## What you need to do:
Please copy, exactly as they appear below, the lines from the one containing "Task: Click the Twilio Docs grid logo icon" through the one containing "Task: Click the Read".

┌─ Data for processing

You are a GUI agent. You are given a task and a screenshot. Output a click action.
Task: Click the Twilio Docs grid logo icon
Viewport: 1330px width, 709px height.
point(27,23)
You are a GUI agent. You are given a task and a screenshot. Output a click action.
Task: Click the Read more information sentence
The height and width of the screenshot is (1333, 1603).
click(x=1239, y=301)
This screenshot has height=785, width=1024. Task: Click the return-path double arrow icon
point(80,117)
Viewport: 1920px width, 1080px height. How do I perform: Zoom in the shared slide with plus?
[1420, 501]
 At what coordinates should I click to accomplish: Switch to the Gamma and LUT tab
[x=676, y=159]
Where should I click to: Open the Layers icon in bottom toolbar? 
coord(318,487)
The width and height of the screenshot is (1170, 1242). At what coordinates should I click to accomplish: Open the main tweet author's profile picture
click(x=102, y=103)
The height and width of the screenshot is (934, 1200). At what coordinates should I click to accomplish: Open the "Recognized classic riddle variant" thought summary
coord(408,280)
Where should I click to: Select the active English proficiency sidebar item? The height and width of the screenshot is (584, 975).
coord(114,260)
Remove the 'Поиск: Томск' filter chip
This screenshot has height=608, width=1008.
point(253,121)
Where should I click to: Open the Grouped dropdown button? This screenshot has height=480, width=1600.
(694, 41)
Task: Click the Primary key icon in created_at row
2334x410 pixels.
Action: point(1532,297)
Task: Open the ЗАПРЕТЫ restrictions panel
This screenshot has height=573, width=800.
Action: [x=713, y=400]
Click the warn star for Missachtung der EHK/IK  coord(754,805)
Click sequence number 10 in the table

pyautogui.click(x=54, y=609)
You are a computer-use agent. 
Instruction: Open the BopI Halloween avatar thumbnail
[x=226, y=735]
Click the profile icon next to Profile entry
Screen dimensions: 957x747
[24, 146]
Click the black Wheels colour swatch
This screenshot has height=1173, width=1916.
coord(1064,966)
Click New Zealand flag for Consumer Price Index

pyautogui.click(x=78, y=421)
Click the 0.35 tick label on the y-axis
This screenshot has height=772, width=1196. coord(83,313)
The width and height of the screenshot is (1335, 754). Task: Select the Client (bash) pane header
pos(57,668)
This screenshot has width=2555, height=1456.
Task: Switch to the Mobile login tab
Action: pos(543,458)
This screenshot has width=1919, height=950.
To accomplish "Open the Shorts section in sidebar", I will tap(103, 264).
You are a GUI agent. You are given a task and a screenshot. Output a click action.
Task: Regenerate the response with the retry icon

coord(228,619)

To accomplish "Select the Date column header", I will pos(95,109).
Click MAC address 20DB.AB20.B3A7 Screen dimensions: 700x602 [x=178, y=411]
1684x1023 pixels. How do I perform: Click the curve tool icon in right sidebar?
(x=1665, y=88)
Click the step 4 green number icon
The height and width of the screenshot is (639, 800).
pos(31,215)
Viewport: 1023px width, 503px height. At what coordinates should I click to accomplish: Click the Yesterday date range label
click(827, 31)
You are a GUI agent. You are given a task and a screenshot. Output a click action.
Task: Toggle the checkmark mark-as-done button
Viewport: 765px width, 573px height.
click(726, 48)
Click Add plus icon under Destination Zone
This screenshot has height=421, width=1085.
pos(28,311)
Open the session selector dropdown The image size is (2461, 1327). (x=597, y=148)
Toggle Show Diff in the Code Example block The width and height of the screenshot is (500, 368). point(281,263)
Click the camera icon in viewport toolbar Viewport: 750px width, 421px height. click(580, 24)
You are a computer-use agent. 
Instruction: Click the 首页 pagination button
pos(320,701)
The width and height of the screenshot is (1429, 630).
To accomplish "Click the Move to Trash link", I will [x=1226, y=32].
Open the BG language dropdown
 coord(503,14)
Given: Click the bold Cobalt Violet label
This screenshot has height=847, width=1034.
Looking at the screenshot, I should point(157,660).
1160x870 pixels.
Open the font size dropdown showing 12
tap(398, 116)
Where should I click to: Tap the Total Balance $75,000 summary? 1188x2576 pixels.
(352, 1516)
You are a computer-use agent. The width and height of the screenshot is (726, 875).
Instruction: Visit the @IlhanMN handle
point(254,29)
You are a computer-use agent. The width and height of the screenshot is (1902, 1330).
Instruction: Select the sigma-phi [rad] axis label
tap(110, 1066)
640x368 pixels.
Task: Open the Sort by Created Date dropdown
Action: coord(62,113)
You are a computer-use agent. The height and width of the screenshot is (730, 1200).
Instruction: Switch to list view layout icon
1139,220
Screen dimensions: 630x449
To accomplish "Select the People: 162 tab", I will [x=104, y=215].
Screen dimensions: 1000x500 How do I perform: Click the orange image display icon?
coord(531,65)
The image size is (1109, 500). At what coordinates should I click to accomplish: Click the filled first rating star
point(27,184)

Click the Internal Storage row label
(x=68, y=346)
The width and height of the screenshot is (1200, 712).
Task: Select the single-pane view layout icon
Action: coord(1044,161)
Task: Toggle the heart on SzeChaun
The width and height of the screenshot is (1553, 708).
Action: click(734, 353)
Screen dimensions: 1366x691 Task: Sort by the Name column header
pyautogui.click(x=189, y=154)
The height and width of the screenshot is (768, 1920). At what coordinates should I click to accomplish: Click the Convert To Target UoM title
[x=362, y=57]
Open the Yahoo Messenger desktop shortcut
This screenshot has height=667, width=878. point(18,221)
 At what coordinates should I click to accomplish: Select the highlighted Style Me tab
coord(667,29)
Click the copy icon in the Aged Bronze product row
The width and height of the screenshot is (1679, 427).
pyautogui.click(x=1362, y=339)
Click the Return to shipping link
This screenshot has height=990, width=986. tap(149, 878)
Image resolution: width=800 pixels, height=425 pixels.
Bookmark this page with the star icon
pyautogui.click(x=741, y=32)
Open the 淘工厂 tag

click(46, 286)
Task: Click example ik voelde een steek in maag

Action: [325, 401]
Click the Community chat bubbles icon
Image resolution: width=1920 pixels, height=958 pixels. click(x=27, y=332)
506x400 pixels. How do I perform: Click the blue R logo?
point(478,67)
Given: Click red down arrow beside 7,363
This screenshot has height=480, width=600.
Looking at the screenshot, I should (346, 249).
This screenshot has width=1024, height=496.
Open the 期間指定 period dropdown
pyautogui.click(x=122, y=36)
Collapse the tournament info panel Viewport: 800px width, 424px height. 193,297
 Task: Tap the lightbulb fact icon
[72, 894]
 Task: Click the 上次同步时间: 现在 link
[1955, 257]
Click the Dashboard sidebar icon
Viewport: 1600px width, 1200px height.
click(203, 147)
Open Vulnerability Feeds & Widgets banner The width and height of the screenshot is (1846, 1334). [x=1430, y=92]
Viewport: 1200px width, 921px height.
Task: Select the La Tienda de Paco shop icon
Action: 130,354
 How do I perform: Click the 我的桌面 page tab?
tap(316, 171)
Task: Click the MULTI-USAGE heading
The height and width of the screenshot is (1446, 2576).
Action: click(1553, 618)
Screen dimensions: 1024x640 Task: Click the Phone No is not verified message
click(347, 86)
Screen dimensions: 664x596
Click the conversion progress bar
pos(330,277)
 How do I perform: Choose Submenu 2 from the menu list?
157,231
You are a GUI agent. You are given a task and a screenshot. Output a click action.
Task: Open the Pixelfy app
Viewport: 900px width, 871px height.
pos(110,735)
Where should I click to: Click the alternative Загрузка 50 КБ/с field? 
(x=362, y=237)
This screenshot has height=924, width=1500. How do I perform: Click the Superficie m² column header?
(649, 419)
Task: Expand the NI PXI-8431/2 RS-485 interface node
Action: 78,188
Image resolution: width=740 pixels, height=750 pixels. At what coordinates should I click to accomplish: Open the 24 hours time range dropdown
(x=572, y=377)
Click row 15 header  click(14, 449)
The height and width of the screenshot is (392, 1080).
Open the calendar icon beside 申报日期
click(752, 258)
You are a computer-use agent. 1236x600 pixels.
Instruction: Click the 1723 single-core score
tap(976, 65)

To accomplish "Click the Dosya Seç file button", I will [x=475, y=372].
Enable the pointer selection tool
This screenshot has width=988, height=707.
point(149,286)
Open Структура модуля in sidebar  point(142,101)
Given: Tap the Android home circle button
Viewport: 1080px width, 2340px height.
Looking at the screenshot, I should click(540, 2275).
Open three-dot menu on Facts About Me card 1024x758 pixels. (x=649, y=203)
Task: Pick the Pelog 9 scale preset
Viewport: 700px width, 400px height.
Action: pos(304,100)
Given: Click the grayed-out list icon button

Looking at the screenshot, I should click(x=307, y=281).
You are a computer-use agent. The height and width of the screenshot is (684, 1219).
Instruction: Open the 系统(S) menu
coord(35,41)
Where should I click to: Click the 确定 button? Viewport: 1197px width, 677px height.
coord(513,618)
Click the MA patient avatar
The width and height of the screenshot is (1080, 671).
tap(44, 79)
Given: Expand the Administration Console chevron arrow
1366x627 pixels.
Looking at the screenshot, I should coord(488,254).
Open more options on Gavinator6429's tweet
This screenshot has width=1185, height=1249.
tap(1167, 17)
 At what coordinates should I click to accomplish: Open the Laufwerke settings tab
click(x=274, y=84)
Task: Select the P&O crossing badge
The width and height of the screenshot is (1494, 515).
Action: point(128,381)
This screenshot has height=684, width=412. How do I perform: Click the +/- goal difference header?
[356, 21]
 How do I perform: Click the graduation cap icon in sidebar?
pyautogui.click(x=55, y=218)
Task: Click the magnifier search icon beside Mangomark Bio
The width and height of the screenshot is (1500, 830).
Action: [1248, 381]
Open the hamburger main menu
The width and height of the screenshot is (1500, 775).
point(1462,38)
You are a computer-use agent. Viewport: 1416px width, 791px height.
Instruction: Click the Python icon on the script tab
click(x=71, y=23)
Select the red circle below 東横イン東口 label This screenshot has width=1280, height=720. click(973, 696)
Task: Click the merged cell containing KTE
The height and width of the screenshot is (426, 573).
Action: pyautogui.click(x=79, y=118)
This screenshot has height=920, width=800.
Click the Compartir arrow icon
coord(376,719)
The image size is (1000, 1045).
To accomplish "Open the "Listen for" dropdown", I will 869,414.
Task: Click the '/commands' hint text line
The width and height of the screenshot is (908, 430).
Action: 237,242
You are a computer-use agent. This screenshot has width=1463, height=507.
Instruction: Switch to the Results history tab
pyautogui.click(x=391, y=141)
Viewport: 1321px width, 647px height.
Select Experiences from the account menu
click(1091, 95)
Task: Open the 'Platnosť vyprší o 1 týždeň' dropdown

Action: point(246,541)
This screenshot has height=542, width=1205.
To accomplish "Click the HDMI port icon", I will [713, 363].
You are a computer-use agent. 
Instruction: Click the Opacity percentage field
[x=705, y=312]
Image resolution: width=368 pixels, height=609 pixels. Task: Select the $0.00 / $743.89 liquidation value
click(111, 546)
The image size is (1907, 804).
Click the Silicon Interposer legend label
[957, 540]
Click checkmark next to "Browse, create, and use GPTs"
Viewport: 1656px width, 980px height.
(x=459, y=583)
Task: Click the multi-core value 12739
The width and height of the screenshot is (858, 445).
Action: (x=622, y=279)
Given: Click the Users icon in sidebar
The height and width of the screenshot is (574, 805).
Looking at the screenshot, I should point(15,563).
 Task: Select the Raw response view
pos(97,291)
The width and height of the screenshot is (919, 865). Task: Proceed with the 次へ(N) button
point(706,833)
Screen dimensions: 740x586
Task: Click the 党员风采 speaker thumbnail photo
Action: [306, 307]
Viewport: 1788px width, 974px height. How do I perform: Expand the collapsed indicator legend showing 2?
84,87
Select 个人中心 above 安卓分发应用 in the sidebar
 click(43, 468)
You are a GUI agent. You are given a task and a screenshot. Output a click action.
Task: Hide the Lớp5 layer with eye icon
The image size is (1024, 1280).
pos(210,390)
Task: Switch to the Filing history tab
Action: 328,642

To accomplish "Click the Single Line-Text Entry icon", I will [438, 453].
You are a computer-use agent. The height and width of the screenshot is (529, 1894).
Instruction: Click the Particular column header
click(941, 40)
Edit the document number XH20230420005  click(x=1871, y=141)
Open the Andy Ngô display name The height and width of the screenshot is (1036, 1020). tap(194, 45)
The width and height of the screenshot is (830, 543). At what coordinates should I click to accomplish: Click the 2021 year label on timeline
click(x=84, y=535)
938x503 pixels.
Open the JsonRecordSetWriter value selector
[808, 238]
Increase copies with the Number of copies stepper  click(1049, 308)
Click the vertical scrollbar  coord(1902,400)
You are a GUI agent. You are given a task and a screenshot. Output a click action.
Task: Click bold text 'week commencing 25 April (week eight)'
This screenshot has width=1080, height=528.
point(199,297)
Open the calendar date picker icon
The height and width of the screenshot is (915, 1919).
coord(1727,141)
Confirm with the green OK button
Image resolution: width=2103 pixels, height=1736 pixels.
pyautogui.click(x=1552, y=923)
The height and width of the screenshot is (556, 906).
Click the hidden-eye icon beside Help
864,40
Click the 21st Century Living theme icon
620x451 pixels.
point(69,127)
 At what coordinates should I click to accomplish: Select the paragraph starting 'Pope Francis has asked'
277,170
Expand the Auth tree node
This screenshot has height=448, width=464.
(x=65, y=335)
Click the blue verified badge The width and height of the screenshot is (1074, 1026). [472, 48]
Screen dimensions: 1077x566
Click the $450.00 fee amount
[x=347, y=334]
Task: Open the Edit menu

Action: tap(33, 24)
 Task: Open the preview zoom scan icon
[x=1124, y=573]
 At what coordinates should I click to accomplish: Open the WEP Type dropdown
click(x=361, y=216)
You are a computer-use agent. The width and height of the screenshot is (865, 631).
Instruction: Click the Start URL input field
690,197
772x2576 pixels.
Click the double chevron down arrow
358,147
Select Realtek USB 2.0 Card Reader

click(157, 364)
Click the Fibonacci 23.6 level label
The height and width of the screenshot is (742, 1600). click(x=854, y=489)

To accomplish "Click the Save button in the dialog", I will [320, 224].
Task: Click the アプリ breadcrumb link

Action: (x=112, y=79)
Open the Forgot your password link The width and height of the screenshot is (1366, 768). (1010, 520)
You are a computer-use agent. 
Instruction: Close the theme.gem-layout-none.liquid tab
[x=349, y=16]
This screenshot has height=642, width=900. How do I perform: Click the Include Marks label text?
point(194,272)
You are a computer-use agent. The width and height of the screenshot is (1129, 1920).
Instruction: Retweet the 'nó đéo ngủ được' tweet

└─

## Solution for this problem:
Task: Click the Twilio Docs grid logo icon
Viewport: 1330px width, 709px height.
point(27,23)
You are a GUI agent. You are given a task and a screenshot. Output a click action.
Task: Click the Read more information sentence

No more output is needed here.